My view is that much of the wealth inequality today is a consequence of the nature of our monetary system ...and the debasement of money, which is the result of largely unfettered credit growth.
In NZ... 1985 M3 money was $85 billion ...today it is 280 billion

CPI inflation does not measure the effect of this tidal wave of money .
Does not measure how it might manifest in and flow thru an economy and does not measure how it might result in a transfer of wealth and the division of wealth..

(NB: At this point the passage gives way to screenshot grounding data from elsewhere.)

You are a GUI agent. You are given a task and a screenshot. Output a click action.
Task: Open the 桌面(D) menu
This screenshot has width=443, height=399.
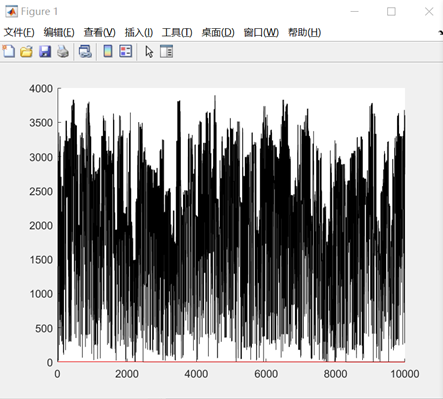click(218, 32)
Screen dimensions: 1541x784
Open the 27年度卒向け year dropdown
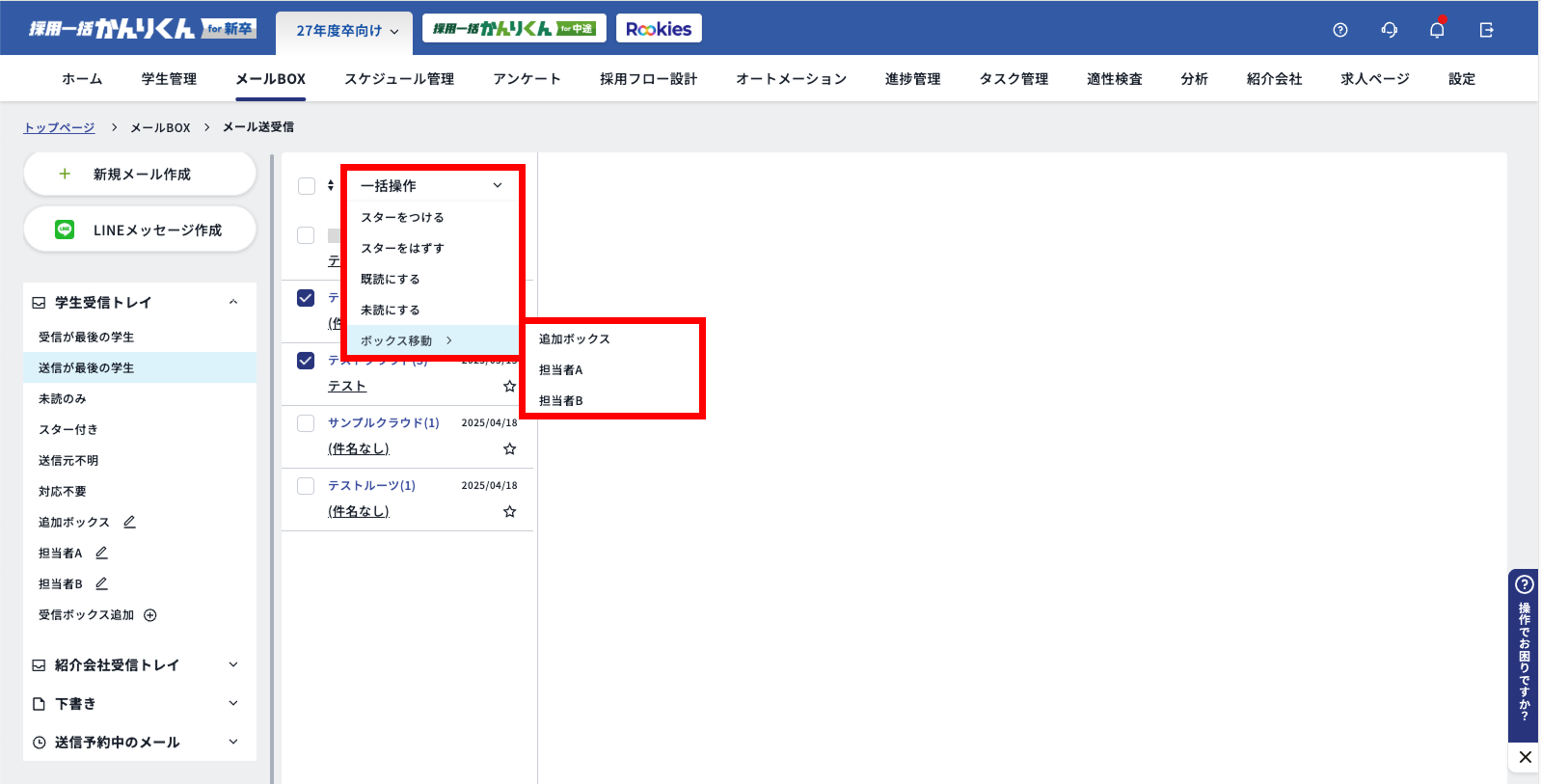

eg.. Imagine that a counterfeiter might print money and spend into a local village economy and appropriate assets... there is a seemingly real wealth effect thru the whole village early on and then over time...an increasing division of wealth
ie. in money debasement there are winners and losers.
ie.. As a general principle every new dollar created devalues every existing dollar already in existence.. ( I say this to make the point that expanding the money supply is essentially a wealth transfer mechanism )

Dinwar said...

To expand on this: money is a tool of trade. Regardless kof its form, the value of money must be equal to the value of goods available, because money as such derives its value from the existence of unconsumed goods. Thus, producing more money necessarily must devalue existing money. This is not a huge issue with real money, such as precious metals, since the discovery of such metals inherently produces more goods (the metals)--the metal is valuable in itself, and therefore mitigates the inflation. There still is some (see CA in 1849), but it is relatively short-lived. Fiat currency, not being inherently valuable, does not contribute to the available pool of unconsumed goods, and therefore does not recover.

MarkT said...

The above makes the point that the wealthy generally deserve their wealth (which is certainly true), but I think the major flaw in Oxfam's thinking is not processing the fact that the vast majority of the wealth described is productive assets, not objects of personal consumption. Even if one accepted the morality of wealth redistribution, how could it possibly benefit the poor to take control of productive assets out of the hands of those who can run them the best, and put them in the hands of those less able?

Barry said...

Except the world is not a meritocracy Mark. There are no doubt millions of poor Chinese and Indians, for example, who would have done a far better job managing Fred Trump's empire than Donald.